#### Directions:
Your copy begins at the line with "You are a GUI" and runs through the end of the data below. Set down only those lines exactly, without pictures.

□ □ □ □ □ □ □

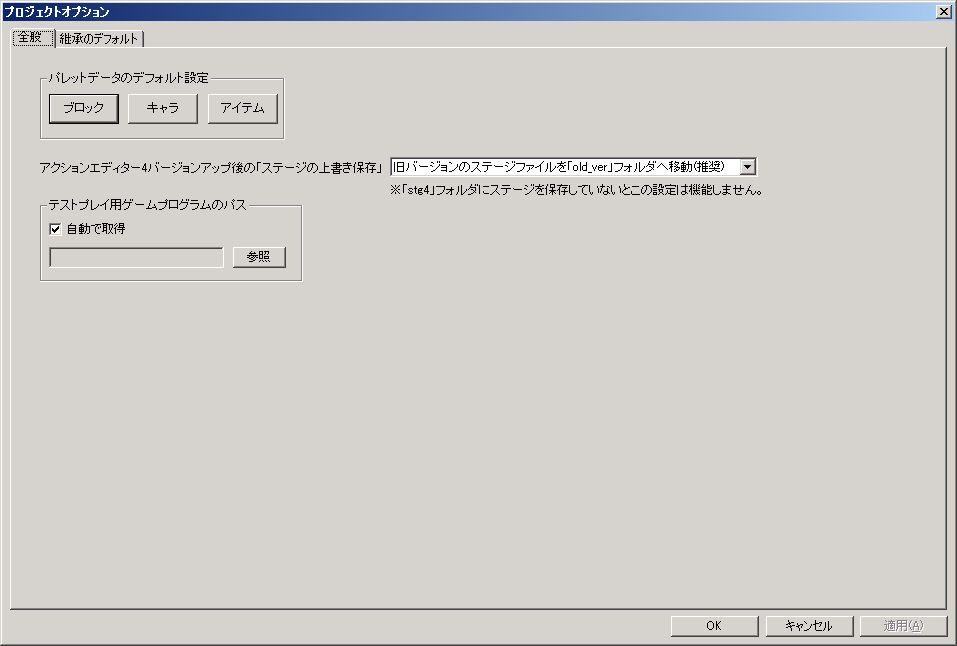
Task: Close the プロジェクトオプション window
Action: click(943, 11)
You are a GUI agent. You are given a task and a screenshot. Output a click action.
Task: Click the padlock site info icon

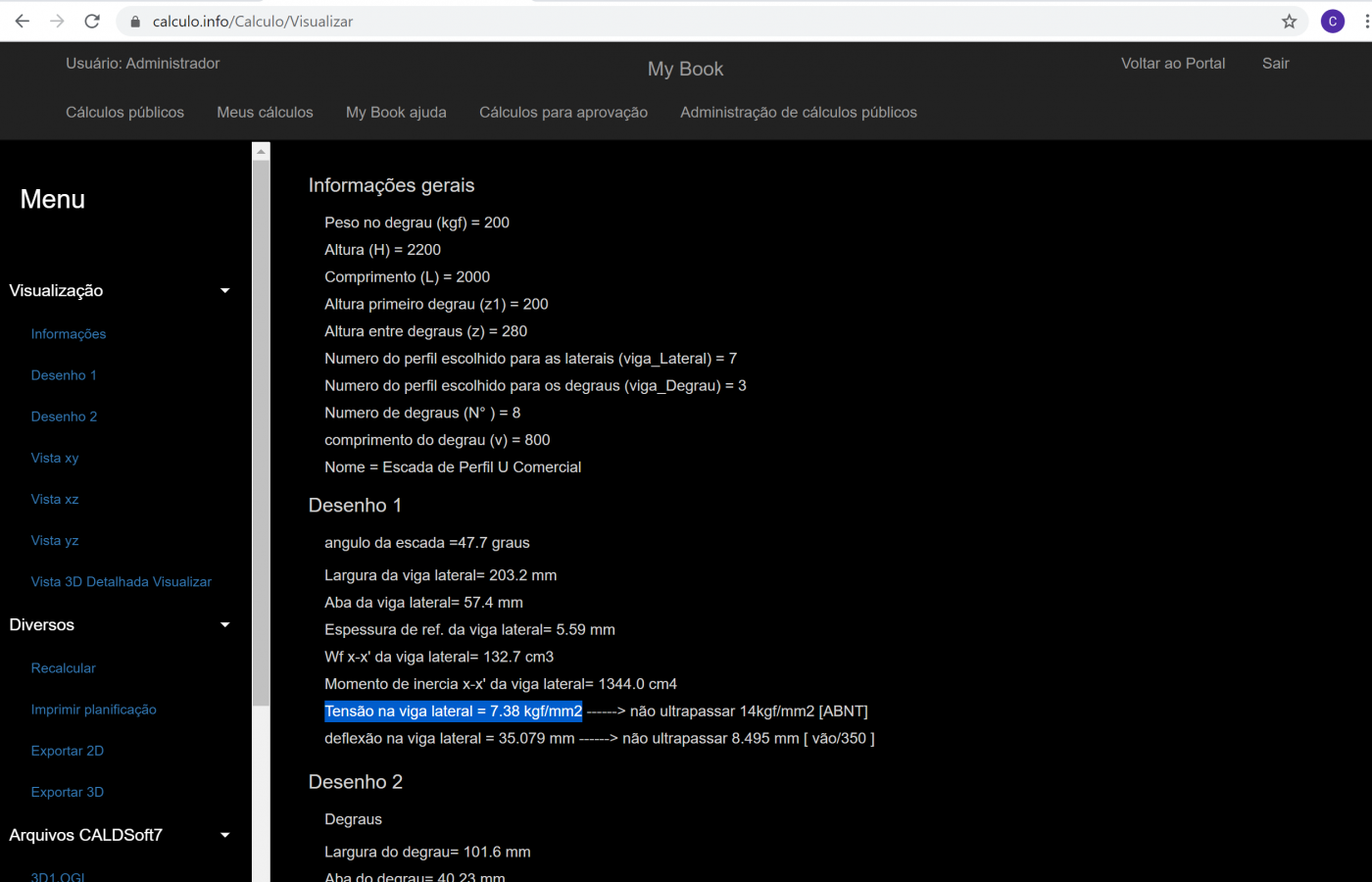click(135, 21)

□ □ □ □ □ □ □

#### Result below:
You are a GUI agent. You are given a task and a screenshot. Output a click action.
Task: Click the padlock site info icon

click(135, 21)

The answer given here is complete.